• _DIRECTIONS FOR THIS TASK_
Reproduce the entries verbatim, starting at the beginning of the entries and ending at the line that contains "at that location.". Omit the pictures from your copy.

(Data records)
"""

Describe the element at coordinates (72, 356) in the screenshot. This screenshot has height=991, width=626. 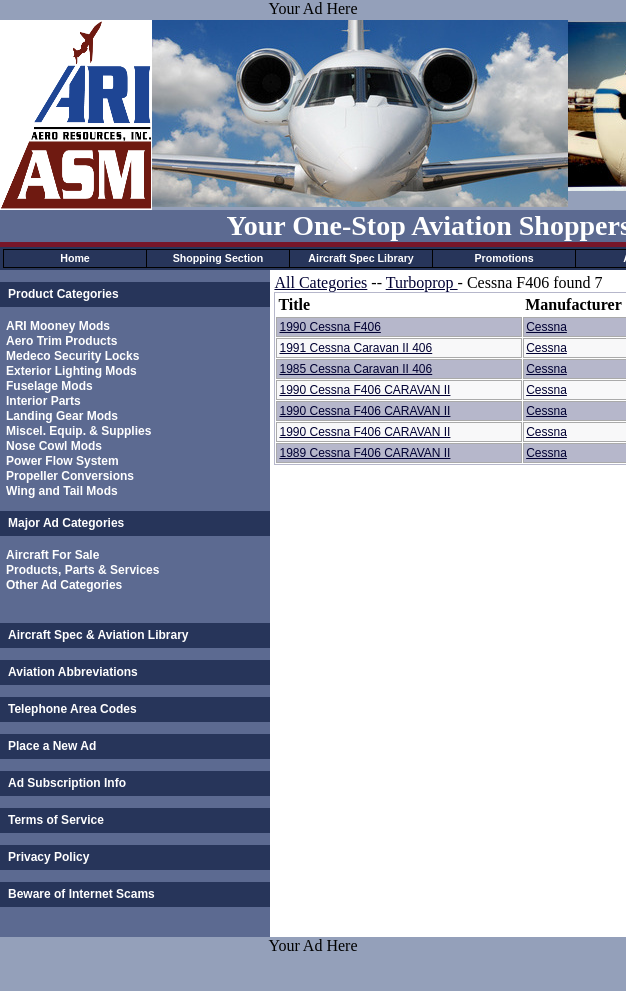
I see `Medeco Security Locks` at that location.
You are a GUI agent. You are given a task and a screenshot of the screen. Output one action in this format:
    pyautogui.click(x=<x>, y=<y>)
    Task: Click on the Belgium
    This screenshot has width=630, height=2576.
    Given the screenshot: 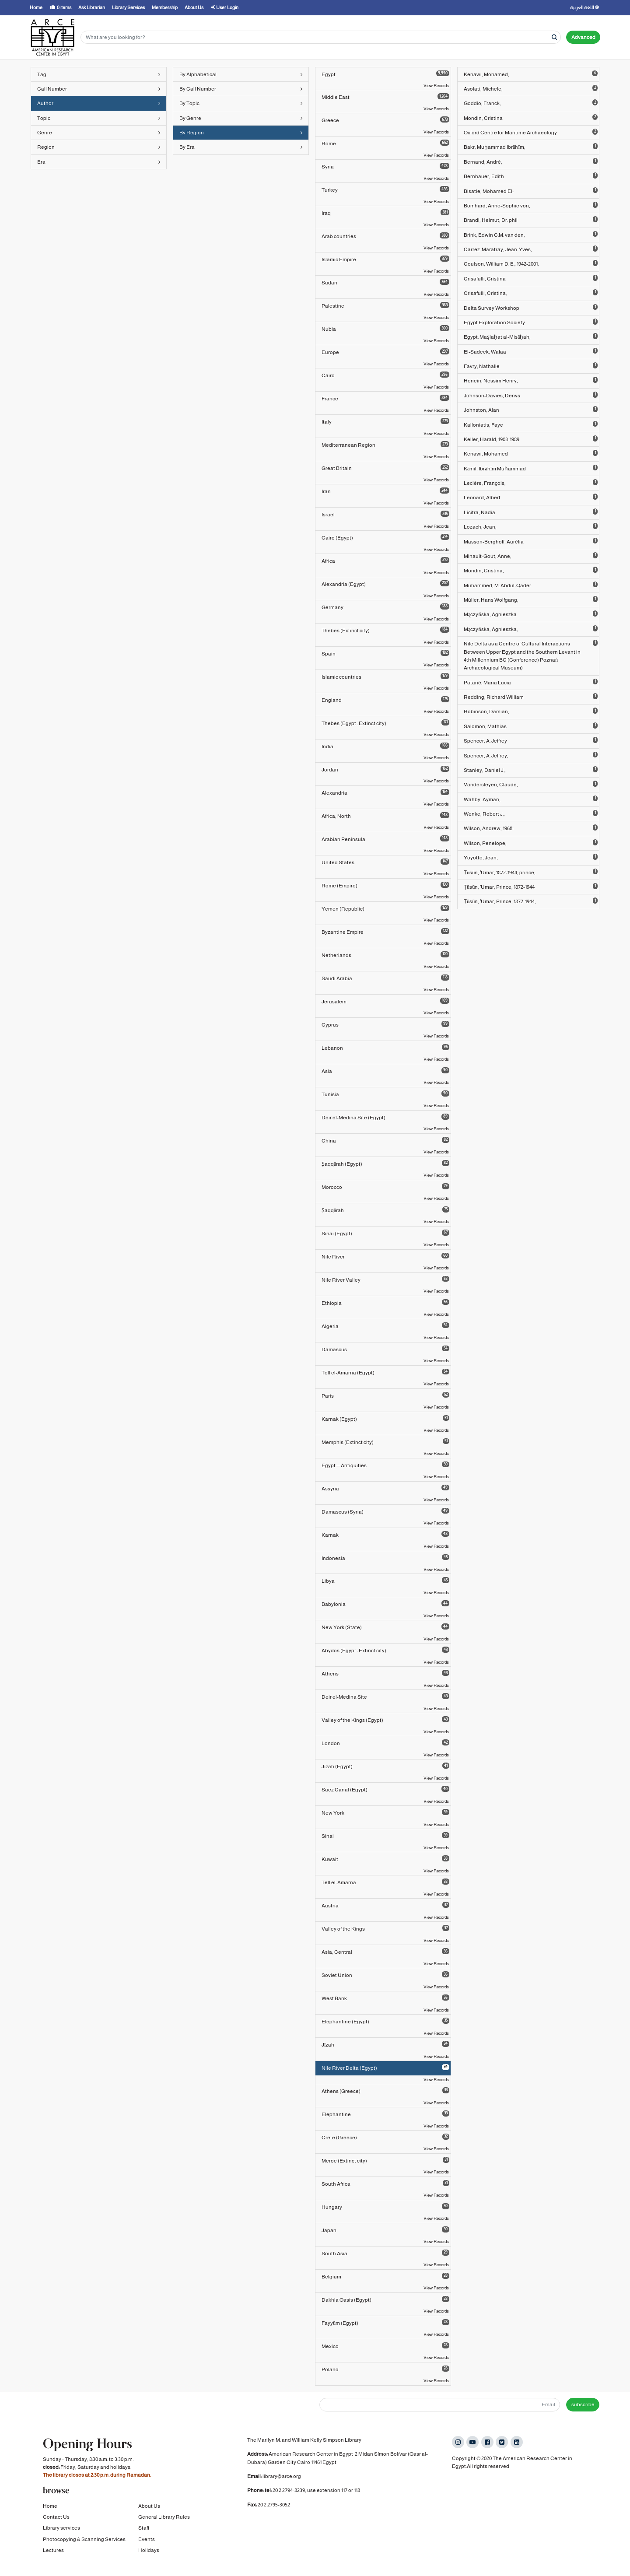 What is the action you would take?
    pyautogui.click(x=385, y=2276)
    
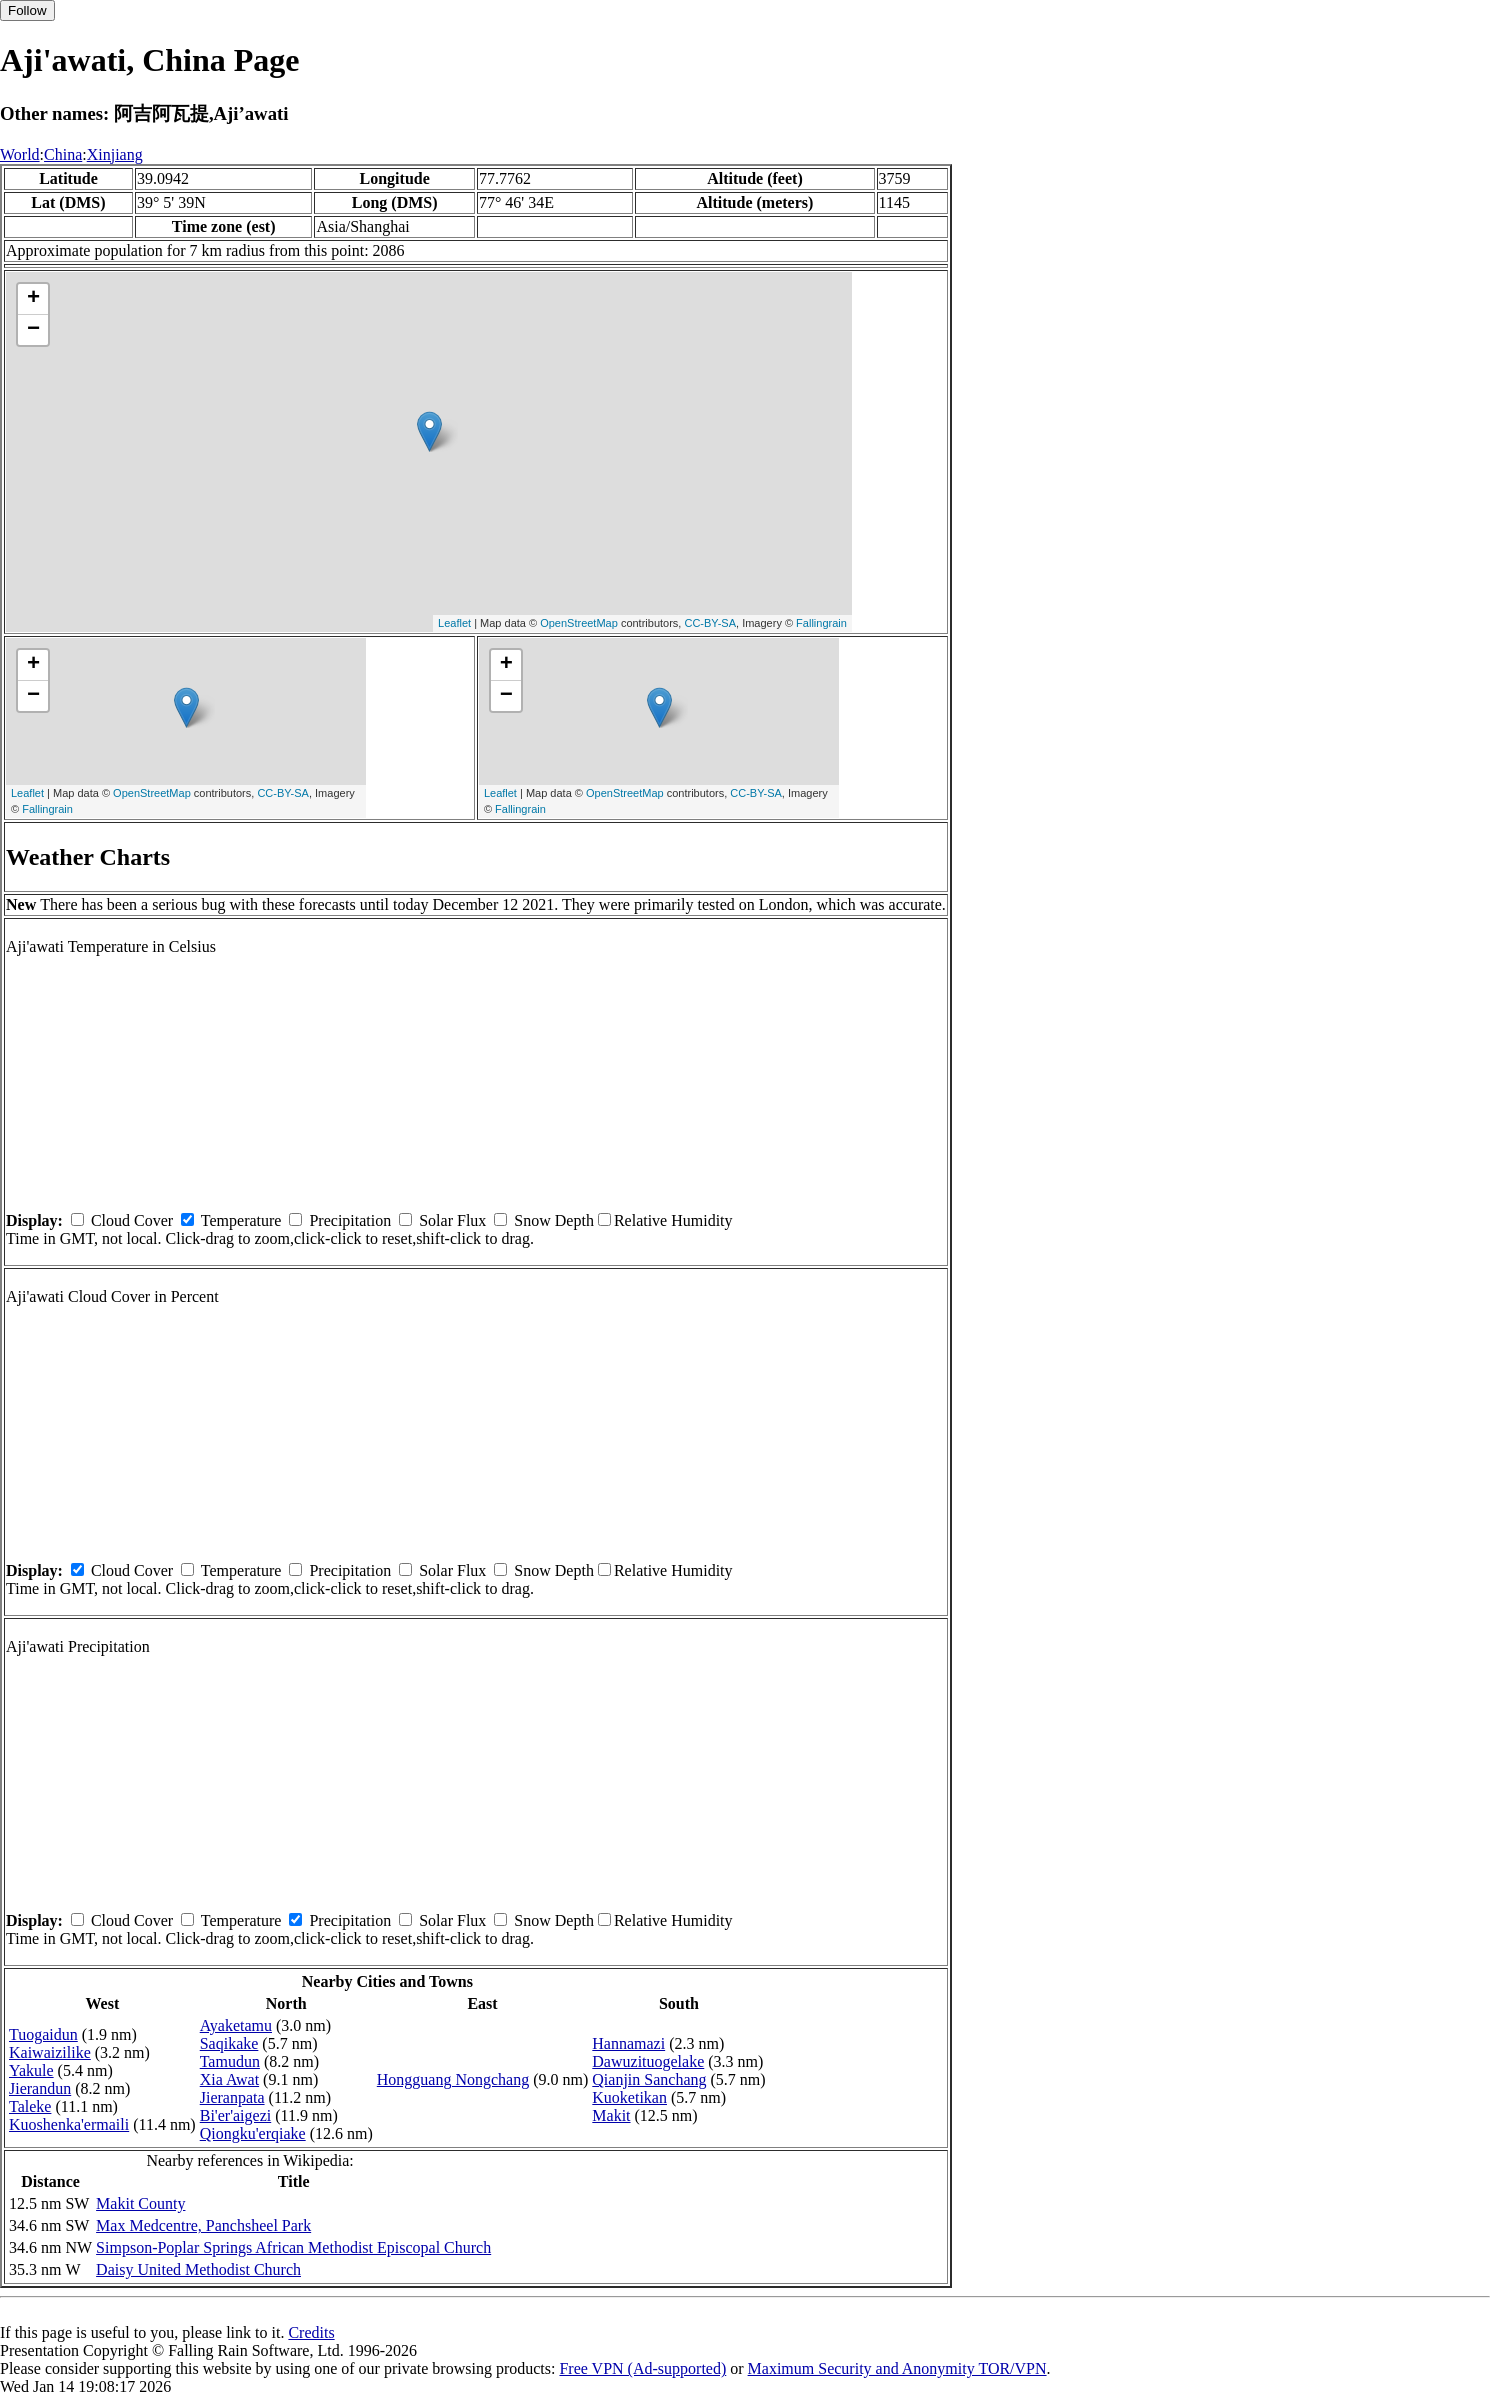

"""

• _WRITTEN ANSWER_
Describe the element at coordinates (72, 356) in the screenshot. This screenshot has height=991, width=626. 
I see `Medeco Security Locks` at that location.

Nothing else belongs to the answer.